Le tribunal a rejeté l’appel des représentants de Pan – Usine de papier de Zagreb, qui ont déclaré qu’ils avaient travaillé intensivement pendant plusieurs mois pour trouver des solutions commerciales afin de relancer la production et de débloquer le compte, et qu’il y avait un intérêt de la part de l’entreprise Dravacel d.o.o, qui était prête à fournir une déclaration concernant l’assumption de la dette.
Marinko Mikulić, en tant que représentant de Dravacel, a souligné que de cette manière, la situation commerciale de Pan pourrait se redresser et que Dravacel a « un intérêt commercial pour la main-d’œuvre qualifiée et l’expertise particulière possédée par les employés. »
Cependant, le tribunal a constaté que la déclaration concernant l’assumption de la dette n’avait pas été soumise, et que Mikulić, en tant que représentant autorisé du débiteur, n’avait pas de pouvoir valide lors de l’audience précédente, ni même réussi l’examen judiciaire.
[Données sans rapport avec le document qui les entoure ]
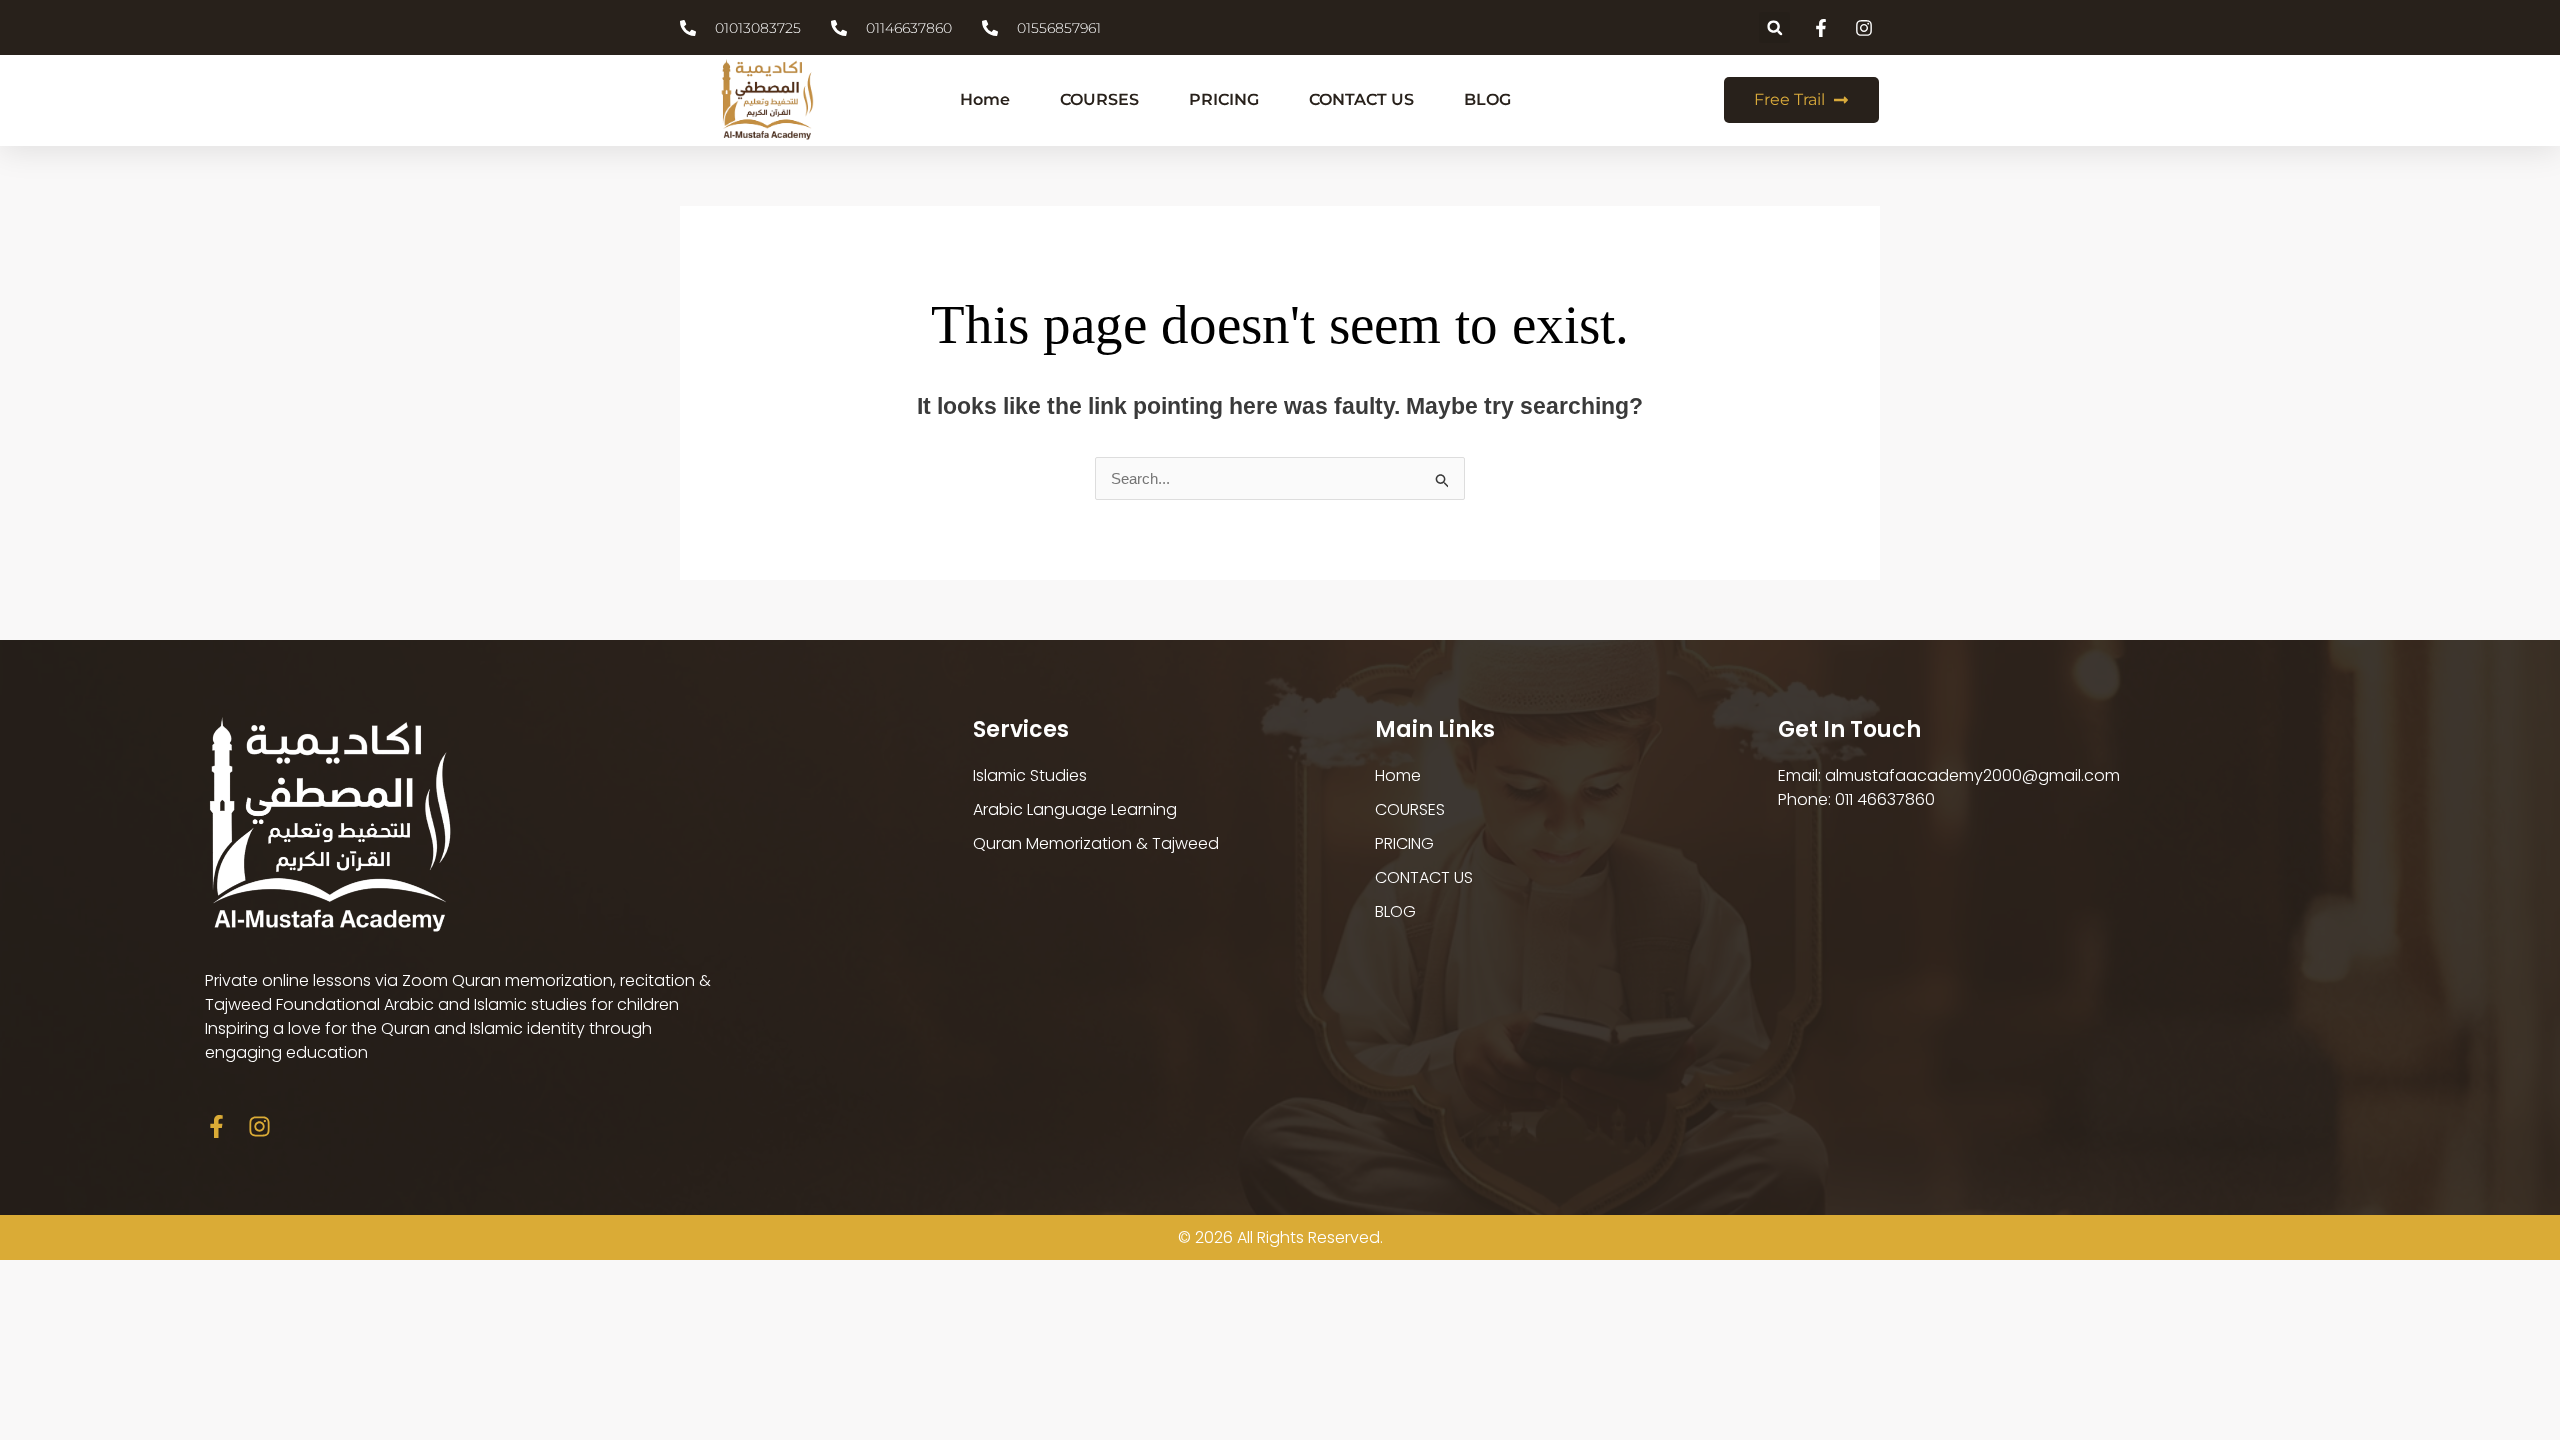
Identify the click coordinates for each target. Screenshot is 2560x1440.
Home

>>> Fina a proposé la faillite de l’usine de papier Pan
Par conséquent, le tribunal commercial a confirmé la décision d’ouvrir une procédure de faillite proposée par l’Agence financière (Fina) à la fin décembre de l’année dernière, déclarant que Pan avait des obligations de paiement non satisfaites pendant une période de 193 jours et un montant total légèrement supérieur à quatre millions de kuna à la fin décembre 2017. Entre-temps, la dette de l’entreprise avait augmenté à 14,975,194 kuna à la mi-mai, et le tribunal a clairement établi qu’un motif de faillite d’incapacité de paiement avait été réalisé pour le débiteur.
Dans la proposition de Fina, il a également été indiqué qu’ selon les données soumises, l’entreprise compte 118 employés, de l’argent déposé et des comptes ouverts dans trois banques commerciales, et que, de plus, Fina « n’a pas d’autres données sur les actifs de ce débiteur. »
La proposition d’ouvrir la faillite a suivi après le règlement pré-faillite de l’entreprise confirmé en mai de l’année dernière, dans lequel 90,6 % des créanciers avec un total de plusieurs centaines de millions de kuna de créances établies ont accepté le plan de restructuration financière.